• [COMPLETE THE FOLLOWING]:
(1) According to the thread about the 8-bit touchscreen ebook reader, what share of the device's physical memory would a fixed char array of 255 chars consume?
(2) Carry on the thread about the 8-bit touchscreen ebook reader from the point where it stops.

• [GIVEN PASSAGE]:

──────────

8-bit touchscreen ebook reader - micampe
http://rossum.posterous.com/8-bit-device-kindles-ebook-fire-an-e-reader-f

======
llgrrl_
My jaw just dropped upon seeing what can be achieved considering the amount of
resource that was used.

If you're used to program only with modern hardware
(PC/Mac/iPhone/Android/whatever) you'll never understand how insanely fast
2.5k RAM can be consumed. For example, declaring a fixed char[] of 255 chars
would consume 10% of the _entire_ amount of physical memory you have (you can,
however, have "swap" on the Microsd card but that's another problem.)

──────────

Data on locating visible targets:
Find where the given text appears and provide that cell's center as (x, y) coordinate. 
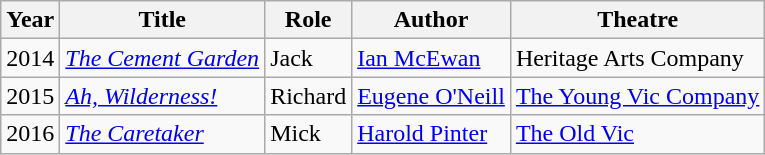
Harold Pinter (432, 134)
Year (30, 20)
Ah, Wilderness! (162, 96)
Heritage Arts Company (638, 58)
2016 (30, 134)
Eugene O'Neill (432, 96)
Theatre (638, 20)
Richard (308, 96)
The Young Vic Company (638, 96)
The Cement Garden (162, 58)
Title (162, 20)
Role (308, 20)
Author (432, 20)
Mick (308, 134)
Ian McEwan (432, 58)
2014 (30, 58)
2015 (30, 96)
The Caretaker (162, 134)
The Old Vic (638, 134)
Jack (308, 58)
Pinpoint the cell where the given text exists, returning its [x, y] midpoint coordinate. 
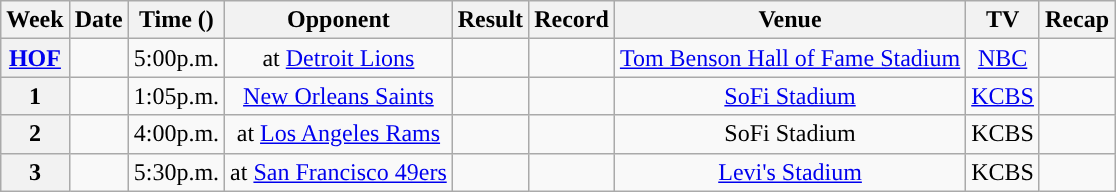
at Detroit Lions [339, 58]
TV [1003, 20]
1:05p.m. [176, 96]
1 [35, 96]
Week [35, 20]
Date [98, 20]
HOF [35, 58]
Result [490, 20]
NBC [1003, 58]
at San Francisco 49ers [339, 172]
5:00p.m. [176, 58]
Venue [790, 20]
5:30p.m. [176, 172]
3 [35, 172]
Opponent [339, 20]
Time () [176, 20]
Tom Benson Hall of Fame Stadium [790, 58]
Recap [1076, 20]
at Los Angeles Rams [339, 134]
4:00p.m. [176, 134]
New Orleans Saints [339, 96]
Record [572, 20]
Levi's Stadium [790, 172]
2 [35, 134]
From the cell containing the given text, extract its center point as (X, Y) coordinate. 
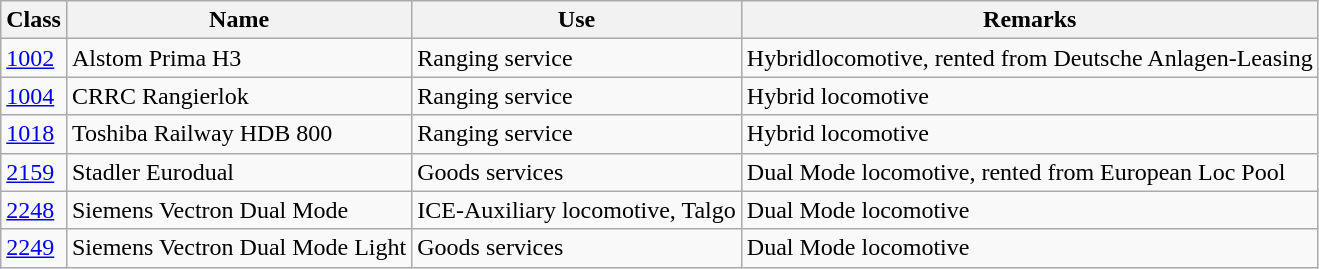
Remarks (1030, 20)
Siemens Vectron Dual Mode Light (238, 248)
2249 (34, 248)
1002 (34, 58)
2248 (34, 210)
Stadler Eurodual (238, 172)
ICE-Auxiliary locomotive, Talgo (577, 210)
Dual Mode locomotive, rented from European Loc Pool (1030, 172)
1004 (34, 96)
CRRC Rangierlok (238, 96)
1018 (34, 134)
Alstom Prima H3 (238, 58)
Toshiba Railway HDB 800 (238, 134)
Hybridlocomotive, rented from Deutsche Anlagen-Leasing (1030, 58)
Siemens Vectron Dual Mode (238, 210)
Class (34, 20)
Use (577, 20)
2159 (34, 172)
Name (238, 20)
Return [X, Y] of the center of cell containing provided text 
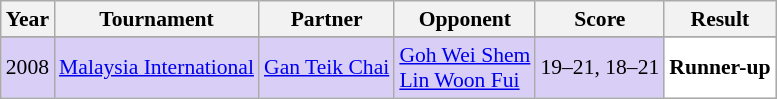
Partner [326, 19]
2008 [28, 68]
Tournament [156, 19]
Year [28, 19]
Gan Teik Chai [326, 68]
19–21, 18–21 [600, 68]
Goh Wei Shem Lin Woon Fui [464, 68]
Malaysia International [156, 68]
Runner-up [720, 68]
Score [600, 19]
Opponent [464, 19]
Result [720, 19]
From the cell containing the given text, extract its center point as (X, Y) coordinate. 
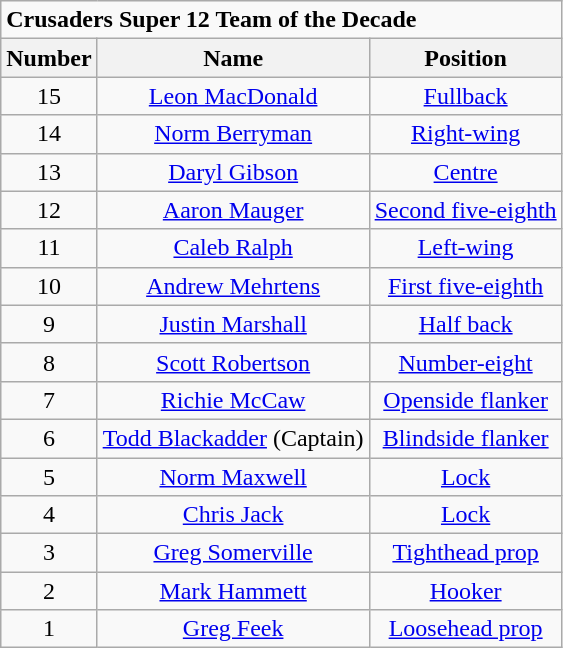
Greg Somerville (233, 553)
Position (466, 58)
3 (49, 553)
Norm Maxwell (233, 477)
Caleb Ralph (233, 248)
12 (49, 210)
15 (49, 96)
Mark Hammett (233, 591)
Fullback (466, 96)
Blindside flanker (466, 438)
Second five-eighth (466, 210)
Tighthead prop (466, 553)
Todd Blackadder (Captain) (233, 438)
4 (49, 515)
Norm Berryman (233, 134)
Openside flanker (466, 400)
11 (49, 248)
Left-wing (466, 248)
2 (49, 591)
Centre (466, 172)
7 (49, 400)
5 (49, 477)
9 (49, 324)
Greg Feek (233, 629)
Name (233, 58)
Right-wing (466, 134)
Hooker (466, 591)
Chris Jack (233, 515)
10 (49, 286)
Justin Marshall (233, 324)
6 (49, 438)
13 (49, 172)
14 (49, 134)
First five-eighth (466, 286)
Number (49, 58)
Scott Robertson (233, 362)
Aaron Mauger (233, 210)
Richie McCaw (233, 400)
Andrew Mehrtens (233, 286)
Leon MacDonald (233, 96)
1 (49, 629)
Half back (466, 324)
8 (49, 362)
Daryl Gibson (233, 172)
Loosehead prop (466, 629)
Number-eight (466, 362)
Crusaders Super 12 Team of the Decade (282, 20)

──────────

• [ANSWER SET]:
(1) It would consume 10% of the entire physical memory.

(2)
Previous projects of him include Zork for his same hardware platform (
<http://rossum.posterous.com/zork-for-the-microtouch> ) , the Atari Microsd
drive ( <http://rossum.posterous.com/a-little-atari-810-disk-drive> ). Other
parts that come with the microtouch kit (microtouch simulator on Windows, the
shell, pacmac, 3d maze, paint) are mind blowing too.

Microtouch is an amazing kit. I had a chance to work on the Microtouch for a
while and it was incredibly fun. I currently have my microtouch kit hanging
outside of my office as an interactive picture frame (
<http://tnhh.net/pancake/2011/09/lolz-pic-frame.html> ), but because of this I
might want to take it back some time :-)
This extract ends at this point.